■ WHAT YOU SHOULD DO ■
When you reach the line containing "Viral y Tendencia (173, 59)" in the entries below, begin reproducing lines exactly, and stop once the line containing "Sjodogg og tilvekst hos lam" is done.

(PROVIDED DATA begins)

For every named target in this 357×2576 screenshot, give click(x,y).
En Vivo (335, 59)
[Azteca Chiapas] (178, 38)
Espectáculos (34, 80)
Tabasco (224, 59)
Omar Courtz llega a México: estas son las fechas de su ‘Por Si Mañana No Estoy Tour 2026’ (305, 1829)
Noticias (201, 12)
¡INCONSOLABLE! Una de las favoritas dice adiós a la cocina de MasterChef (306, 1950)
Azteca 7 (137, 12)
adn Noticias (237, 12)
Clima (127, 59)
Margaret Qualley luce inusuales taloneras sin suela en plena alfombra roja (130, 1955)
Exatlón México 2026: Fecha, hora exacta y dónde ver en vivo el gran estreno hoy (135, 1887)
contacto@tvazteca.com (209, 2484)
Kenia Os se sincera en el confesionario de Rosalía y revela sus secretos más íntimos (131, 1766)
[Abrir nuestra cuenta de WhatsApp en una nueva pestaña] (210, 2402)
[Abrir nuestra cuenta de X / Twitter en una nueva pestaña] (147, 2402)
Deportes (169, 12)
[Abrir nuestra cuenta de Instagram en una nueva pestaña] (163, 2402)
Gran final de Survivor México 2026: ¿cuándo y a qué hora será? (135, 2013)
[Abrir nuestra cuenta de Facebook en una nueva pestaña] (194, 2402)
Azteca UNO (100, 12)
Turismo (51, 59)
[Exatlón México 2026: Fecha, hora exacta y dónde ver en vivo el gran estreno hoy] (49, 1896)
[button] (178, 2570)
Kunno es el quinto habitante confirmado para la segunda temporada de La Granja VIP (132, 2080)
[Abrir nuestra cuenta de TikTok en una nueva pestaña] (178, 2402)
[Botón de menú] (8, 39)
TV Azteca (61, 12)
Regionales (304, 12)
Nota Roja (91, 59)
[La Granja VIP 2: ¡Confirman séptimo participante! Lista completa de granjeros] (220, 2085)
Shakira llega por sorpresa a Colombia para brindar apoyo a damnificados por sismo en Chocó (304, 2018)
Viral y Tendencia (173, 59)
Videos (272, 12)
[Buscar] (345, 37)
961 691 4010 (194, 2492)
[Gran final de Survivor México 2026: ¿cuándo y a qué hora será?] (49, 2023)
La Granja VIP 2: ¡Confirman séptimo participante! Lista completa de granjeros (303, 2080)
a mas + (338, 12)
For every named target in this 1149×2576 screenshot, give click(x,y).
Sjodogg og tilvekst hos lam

(PROVIDED DATA ends)
(PROVIDED DATA begins)

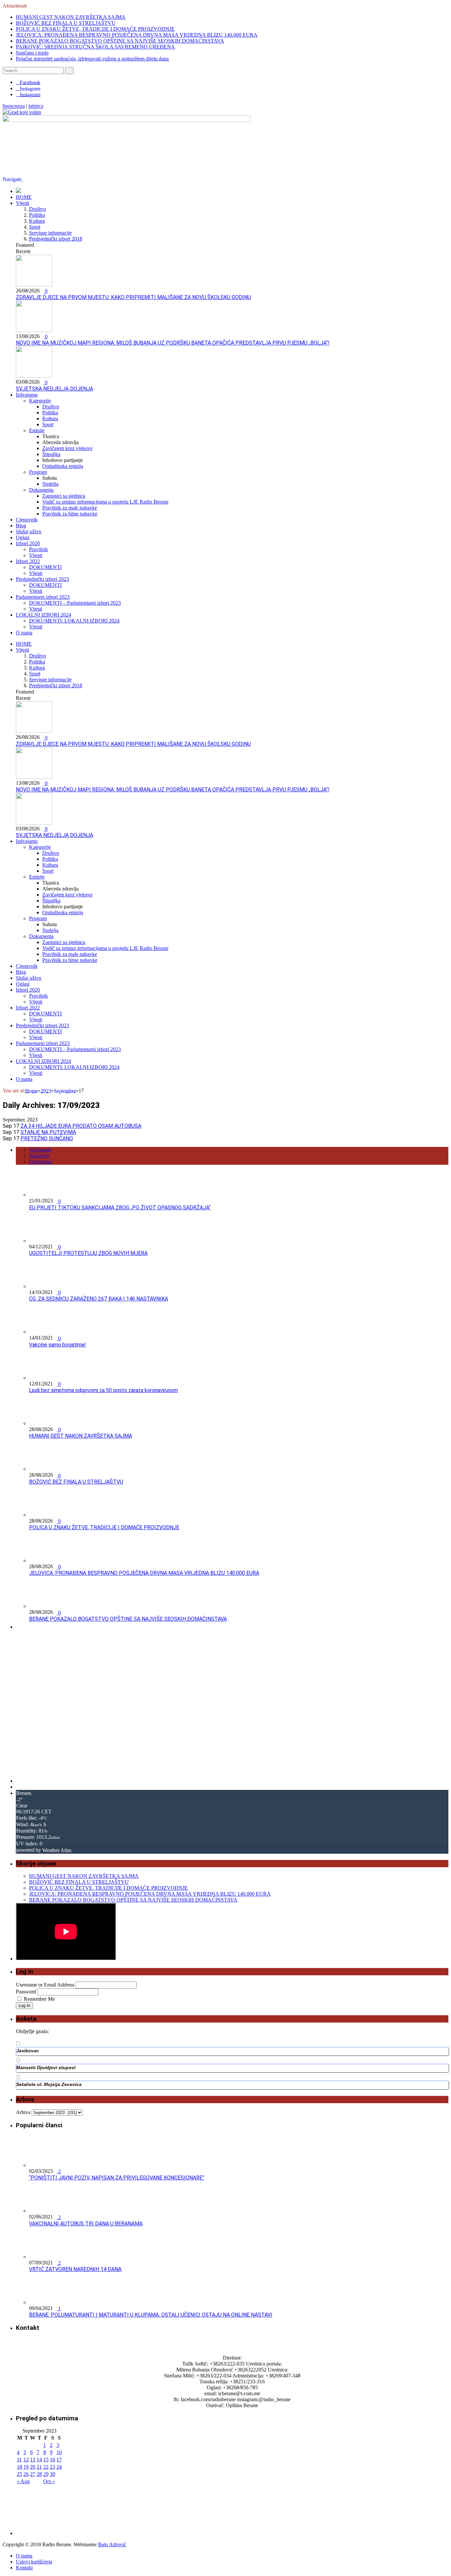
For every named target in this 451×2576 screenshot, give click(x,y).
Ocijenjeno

(PROVIDED DATA ends)
(PROVIDED DATA begins)

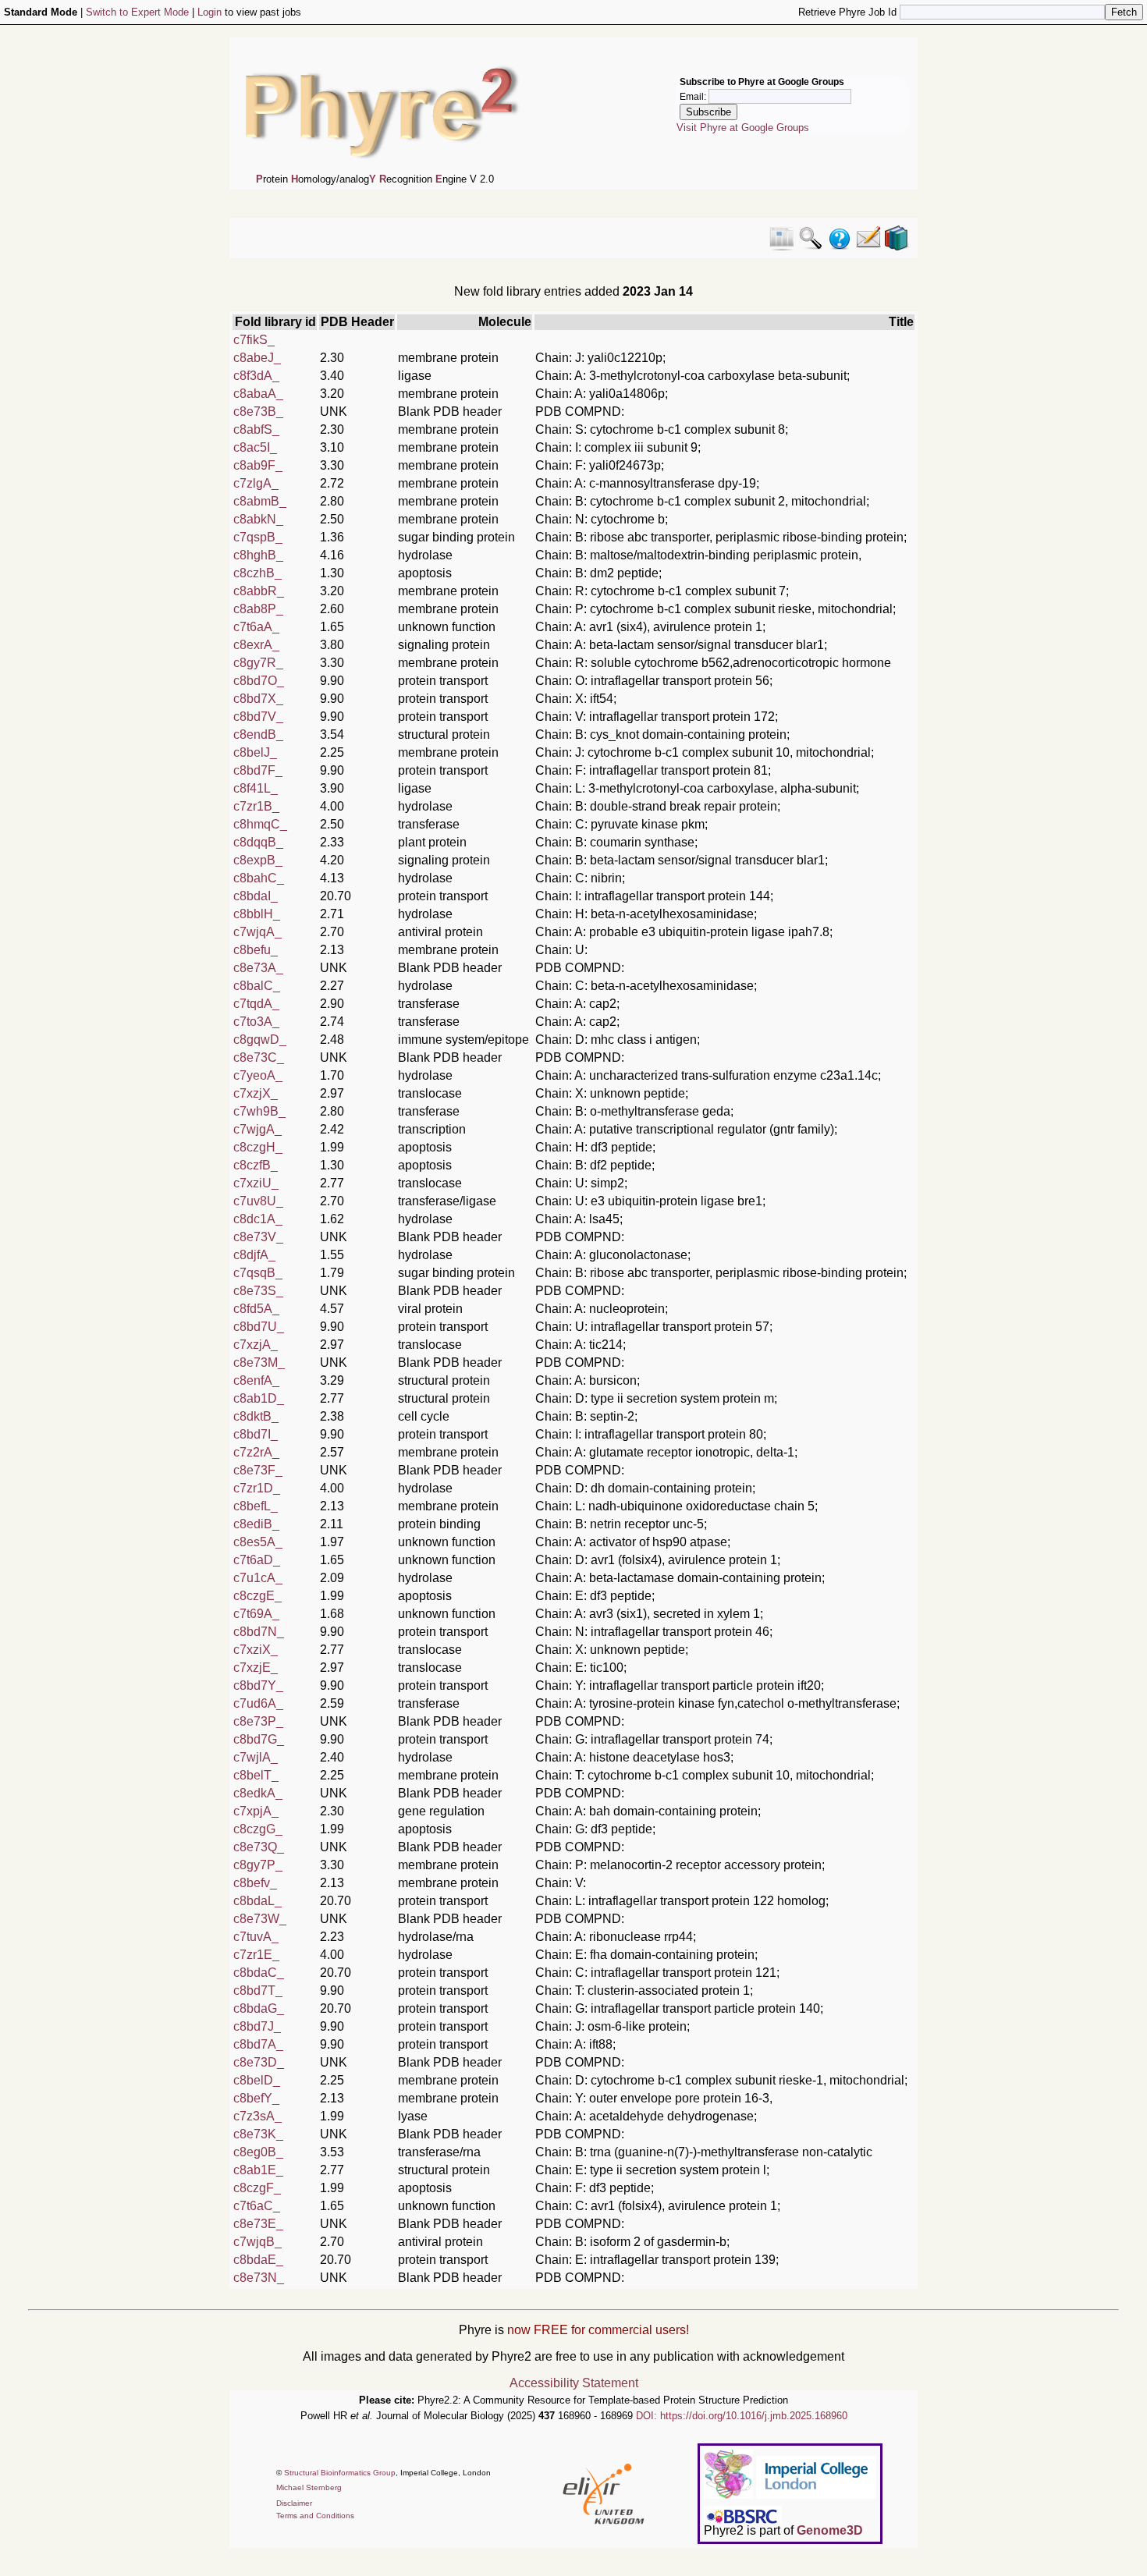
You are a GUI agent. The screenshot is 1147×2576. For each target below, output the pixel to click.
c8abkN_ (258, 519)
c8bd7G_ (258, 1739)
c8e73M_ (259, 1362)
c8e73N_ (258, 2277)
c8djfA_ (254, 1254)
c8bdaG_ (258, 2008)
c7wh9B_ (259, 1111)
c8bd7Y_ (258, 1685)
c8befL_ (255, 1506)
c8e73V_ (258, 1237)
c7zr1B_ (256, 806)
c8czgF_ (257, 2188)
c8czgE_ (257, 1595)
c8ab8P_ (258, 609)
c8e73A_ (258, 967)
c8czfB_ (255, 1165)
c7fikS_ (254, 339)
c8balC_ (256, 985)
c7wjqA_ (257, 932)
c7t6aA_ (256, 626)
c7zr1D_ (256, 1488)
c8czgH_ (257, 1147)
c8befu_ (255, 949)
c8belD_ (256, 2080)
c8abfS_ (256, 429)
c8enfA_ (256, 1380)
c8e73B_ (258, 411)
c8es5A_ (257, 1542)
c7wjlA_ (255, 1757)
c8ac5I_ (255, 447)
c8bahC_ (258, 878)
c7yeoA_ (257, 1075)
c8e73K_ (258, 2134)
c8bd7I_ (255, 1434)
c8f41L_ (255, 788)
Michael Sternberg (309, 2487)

(PROVIDED DATA ends)

■ EXERCISE RESPONSE ■
Viral y Tendencia (173, 59)
Videos (272, 12)
[Buscar] (345, 37)
961 691 4010 (194, 2492)
[Gran final de Survivor México 2026: ¿cuándo y a qué hora será?] (49, 2023)
La Granja VIP 2: ¡Confirman séptimo participante! Lista completa de granjeros (303, 2080)
a mas + (338, 12)
For every named target in this 1149×2576 screenshot, give click(x,y).
Sjodogg og tilvekst hos lam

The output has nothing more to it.